The "something" which plaintiff had expected to be worked out on the cost of parts was not; hence this litigation. Plaintiff here seeks reimbursement for the cost of parts required to fix the block machine as well as damages for four months of lost profits while the block machine was being fixed. Defendant, on the other hand, denies liability by arguing an "as is" sale of "a [shipping] container containing a list of [20ASR2d28] specific machinery and accessories that represented a 10AB Columbia Concrete Machine." Defendant's Trial Memorandum, at pages 1-2.

Conclusions of Law

We find it difficult to believe, and hence reject the claim, that defendant had merely offered to sell plaintiff (and that plaintiff had in turn intended to spend $25,000.00 to buy) a miscellaneous assortment of concrete block machine parts. Rather, we find on the evidence that while defendant had offered to sell plaintiff a concrete block machine which it had represented, and thus expressly warranted, to be in good working condition, it had in actuality sold plaintiff an assortment of parts or remnants of a 10AB Columbia Concrete Machine. There was therefore, in our view, a fundamental variance between the performance promised and that made. We conclude breach of contract on the part of defendant.(2)

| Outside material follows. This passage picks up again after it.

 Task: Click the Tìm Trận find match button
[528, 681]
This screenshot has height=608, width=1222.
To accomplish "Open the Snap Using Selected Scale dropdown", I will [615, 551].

As to damages, however, the evidence also shows that plaintiff now effectively has an asset, the restored block machine, worth significantly in excess of purchase price and cost of parts and accessories. A dealer in these types of machines, a Mr. Bill Stewart, testified to this effect. At the same time, Ho Ching had also testified that his company had purchased another block machine which they have been using, and that the block machine in question has since been dismantled and placed in storage. It is thus apparent that, for some time now, the block machine in question has been available for sale and disposition and that plaintiff should have thus made attempts to sell the machine in accordance with its duty to mitigate damages.

In the circumstances, we conclude that the only losses which may be appropriately considered are those relating to plaintiffs claim of lost sales opportunities while the block machine in question was being repaired. In this regard we assess, on the evidence presented, damages resulting from lost sales opportunities directly attributable to defendants breach of contract in the amount of $20,000, and direct that judgment be [20ASR2d29] entered accordingly.(3)

It is so ordered.


1. This gave rise to other suits. See Pacific Reliant Industries v. Amerika Samoa Bank, 14 A.S.R.2d 41 (1990).

2. We are also satisfied that a second agreement was also concluded, and breached by defendant, resulting from defendant's offer to share costs for parts and plaintiffs resulting forbearance from taking immediate action.

3. The proofs presented in this regard left something to be desired. The comparative sales picture presented for the months immediately preceding the period involved with repair work could have been more precise. Rather, Ho Ching testified, it seems from recollection, that production for the month of January 1989 was around six to eight hundred blocks per day, which he translated into a sales picture of $8,000 to $10,000 for the month. He further testified that sales then steadily increased, reaching a figure of $22,000.00 per month. Notwithstanding, we are satisfied that the range of sales figures presented arc' not without credible foundation. These were heyday times for the building industry following rebuilding and recovery efforts from the effects of hurricane Tusi in the Manu'a group. However, in our conclusion, we have necessarily held plaintiff to the quality of its proofs and given appropriate weight accordingly.